Early detection of chronic traumatic encephalopathy
Chronic traumatic encephalopathy (CTE) is a severe neurodegenerative disease characterized by a variety of cognitive and behavioral symptoms linked to traumatic brain injury. One major hallmark of CTE is the abnormal accumulation of tau protein aggregates in brain areas implicated in mood, emotions, and cognition. However, there is currently no definitive approach for diagnosing this condition in living humans. Jorge Barrio et al. (pp. E2039–E2047) used PET to detect abnormal protein aggregates in 14 retired professional American football players with an increased risk of developing CTE due to repetitive concussions and subconcussions, as well as persistent cognitive, behavioral, and psychiatric problems. By injecting a tau-sensitive brain imaging agent into the participants during PET scanning, the authors detected greater tau accumulation in the dorsal midbrain and amygdala—regions involved in regulating pain and negative emotions—in football players compared with control participants with normal cognitive abilities and patients with Alzheimer’s disease, which may be misdiagnosed as CTE. According to the authors, this sensitive approach could enable early detection of the disease, potentially improving the likelihood of success of medical interventions, and provide a valuable baseline to develop methods to monitor disease progression and treatment response. — J.W.
Brain network analysis reveals hubs and rich clubs
Connections among gray matter regions in rat cerebral cortex.

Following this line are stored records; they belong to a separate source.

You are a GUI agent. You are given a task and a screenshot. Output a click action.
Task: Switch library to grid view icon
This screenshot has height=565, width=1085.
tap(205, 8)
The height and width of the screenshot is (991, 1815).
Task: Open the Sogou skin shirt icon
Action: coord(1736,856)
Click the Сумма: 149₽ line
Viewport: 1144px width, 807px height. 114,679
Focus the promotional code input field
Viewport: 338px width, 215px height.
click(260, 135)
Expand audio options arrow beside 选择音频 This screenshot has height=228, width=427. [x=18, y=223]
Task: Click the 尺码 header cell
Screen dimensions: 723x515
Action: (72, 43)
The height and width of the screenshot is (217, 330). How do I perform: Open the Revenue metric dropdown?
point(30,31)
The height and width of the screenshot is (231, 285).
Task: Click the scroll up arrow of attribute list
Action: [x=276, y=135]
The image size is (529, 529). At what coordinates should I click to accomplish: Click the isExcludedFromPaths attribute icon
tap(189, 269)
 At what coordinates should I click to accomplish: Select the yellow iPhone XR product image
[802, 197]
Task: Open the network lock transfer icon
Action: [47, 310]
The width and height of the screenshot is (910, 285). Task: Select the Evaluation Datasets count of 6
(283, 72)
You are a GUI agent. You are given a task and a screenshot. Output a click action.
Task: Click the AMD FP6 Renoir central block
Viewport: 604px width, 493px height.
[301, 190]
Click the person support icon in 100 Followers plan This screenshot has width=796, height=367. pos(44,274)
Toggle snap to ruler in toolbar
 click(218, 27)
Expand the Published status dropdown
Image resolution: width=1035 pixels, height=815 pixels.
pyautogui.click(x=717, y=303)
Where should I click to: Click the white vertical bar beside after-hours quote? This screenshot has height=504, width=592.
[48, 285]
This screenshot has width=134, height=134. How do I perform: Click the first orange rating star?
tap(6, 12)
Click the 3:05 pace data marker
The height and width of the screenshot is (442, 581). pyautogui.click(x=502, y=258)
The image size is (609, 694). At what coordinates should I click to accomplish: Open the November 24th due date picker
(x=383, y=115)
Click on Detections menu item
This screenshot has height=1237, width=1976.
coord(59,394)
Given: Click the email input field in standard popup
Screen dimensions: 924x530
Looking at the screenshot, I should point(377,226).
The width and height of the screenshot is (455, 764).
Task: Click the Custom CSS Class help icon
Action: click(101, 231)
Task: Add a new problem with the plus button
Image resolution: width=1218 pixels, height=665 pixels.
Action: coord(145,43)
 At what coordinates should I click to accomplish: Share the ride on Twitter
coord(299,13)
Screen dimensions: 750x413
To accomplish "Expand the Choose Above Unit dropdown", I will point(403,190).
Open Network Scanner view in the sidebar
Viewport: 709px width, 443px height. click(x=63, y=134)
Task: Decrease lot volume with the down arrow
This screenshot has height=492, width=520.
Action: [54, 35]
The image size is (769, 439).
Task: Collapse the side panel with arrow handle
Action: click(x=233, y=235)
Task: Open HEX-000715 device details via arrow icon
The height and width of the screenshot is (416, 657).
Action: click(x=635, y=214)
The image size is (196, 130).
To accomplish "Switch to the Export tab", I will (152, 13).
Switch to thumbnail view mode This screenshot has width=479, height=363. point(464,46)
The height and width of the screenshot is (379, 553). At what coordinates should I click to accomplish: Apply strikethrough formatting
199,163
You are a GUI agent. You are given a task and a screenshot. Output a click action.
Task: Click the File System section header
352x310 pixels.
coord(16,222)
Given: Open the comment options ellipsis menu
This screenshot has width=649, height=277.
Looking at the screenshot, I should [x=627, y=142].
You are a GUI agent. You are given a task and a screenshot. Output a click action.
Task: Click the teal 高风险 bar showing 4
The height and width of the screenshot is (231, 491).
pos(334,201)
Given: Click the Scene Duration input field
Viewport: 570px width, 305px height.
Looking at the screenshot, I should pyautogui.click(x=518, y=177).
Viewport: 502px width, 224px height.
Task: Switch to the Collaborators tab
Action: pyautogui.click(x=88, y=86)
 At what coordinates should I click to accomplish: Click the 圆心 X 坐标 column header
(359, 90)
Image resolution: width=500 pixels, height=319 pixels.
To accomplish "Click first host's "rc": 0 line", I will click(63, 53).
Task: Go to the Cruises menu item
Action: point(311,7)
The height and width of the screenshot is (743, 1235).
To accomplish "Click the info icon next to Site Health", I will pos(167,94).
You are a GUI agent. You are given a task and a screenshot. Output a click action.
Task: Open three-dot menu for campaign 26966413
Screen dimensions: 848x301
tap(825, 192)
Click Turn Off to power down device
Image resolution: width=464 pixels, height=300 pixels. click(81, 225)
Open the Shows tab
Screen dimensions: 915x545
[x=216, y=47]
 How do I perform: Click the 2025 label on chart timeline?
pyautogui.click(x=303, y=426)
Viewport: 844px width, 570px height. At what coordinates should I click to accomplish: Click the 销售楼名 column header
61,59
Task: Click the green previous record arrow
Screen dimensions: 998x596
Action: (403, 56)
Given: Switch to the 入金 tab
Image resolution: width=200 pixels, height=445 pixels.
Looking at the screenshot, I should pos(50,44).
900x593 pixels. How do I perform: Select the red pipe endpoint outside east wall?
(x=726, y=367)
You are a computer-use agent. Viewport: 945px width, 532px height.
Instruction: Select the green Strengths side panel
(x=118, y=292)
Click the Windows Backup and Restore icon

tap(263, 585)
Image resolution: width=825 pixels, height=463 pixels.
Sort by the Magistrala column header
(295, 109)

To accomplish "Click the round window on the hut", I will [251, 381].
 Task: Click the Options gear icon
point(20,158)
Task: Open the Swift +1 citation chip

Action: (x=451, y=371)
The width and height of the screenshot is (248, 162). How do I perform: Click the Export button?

Efforts to describe the organization of the rodent cerebral cortex are often based on connections derived from functional studies and on references to overlying cranial bones. To obtain a topographical map of associations crucial to cognition, Mihail Bota et al. (pp. E2093–E2101) performed a network analysis of more than 16,000 reports of axonal connections in the rat brain cortex. The authors report that 73 cortical regions could be clustered into one of four histologically distinct units in a core–shell configuration, with two units, which include the visual, auditory, and gustatory areas, comprising the core and two other units, which include the anterior cingulate, olfactory areas, and parts of the hippocampus, comprising the shell. Among regions of strong connectivity, a continuous cortical patch composed of the ectorhinal, perirhinal, and lateral entorhinal areas—implicated in Alzheimer’s disease and epilepsy—emerged as a network hub. The authors also identified densely interconnected hubs, representing so-called “rich clubs.” The lateral entorhinal area, for example, was found to belong to one such rich club, harboring the most cortical associations. Further, statistical analysis raised the intriguing possibility that some routes of information flow in the cortex may be partly genetically preordained. According to the authors, the findings might serve as a fulcrum for mapping cognition-related cortical associations at the neuron-type and single-neuron levels in mammals. — P.N.